## Task item
A complete answer lists every line of the material where the string "height" occurs.
-- Opening Marker --
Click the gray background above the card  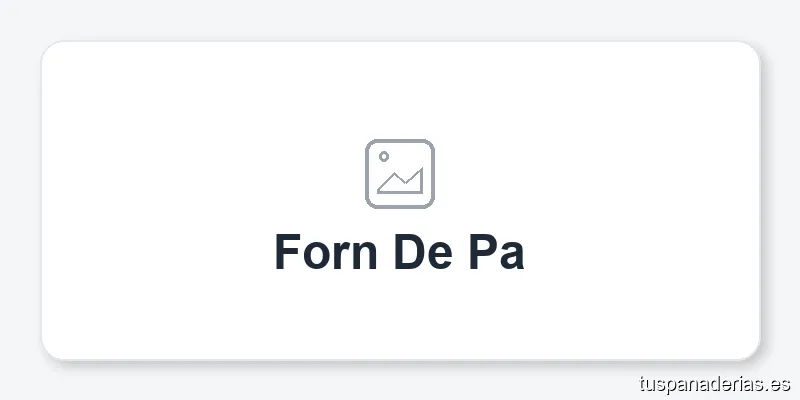coord(399,20)
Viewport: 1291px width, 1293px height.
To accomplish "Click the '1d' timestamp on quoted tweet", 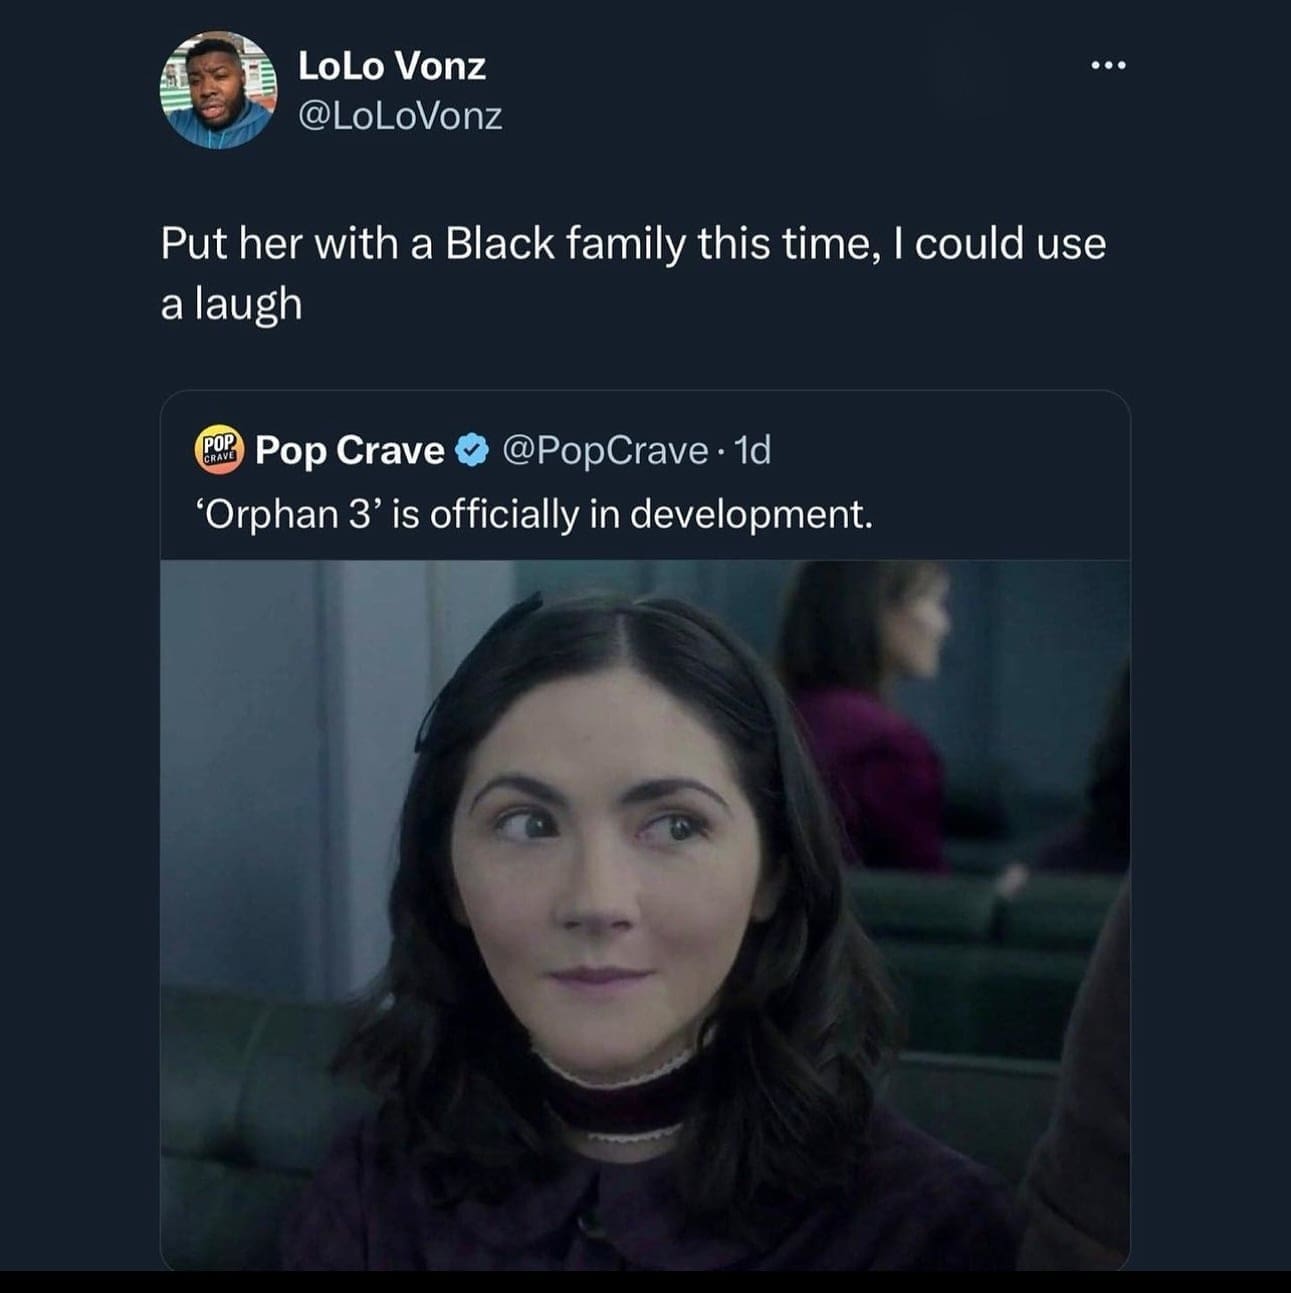I will tap(753, 450).
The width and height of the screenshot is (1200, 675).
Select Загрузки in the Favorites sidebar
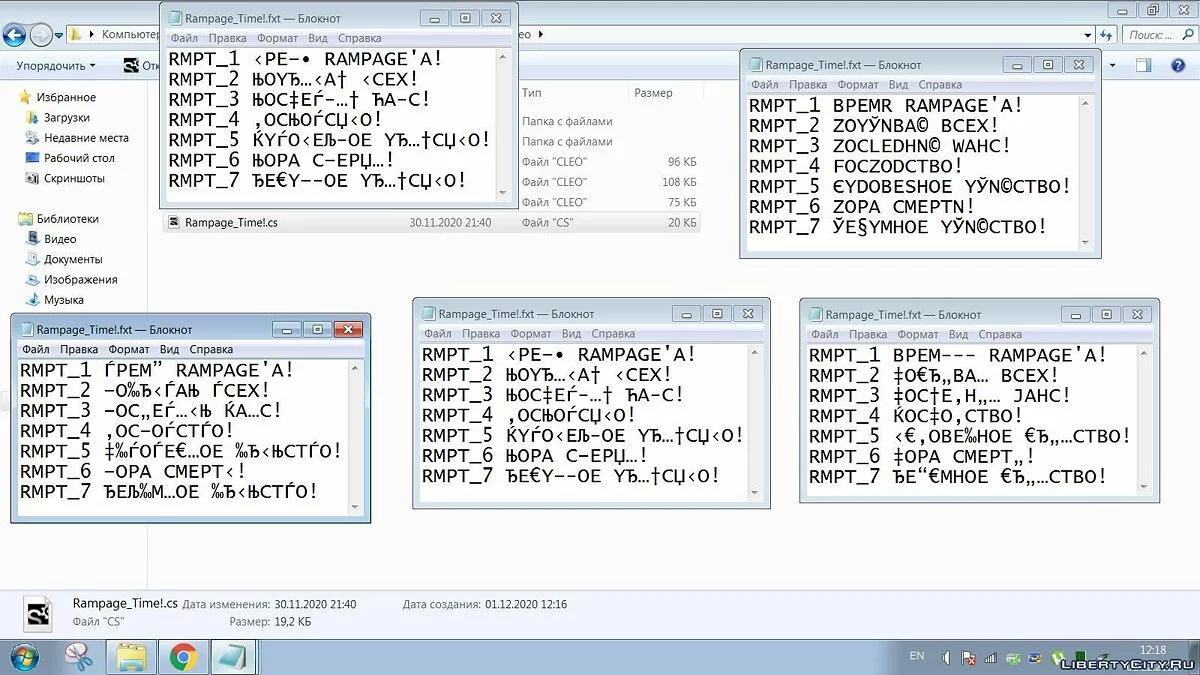[x=66, y=118]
-- Closing Marker --
## Answer box
Viewport: 1291px width, 1293px height.
The width and height of the screenshot is (1200, 675).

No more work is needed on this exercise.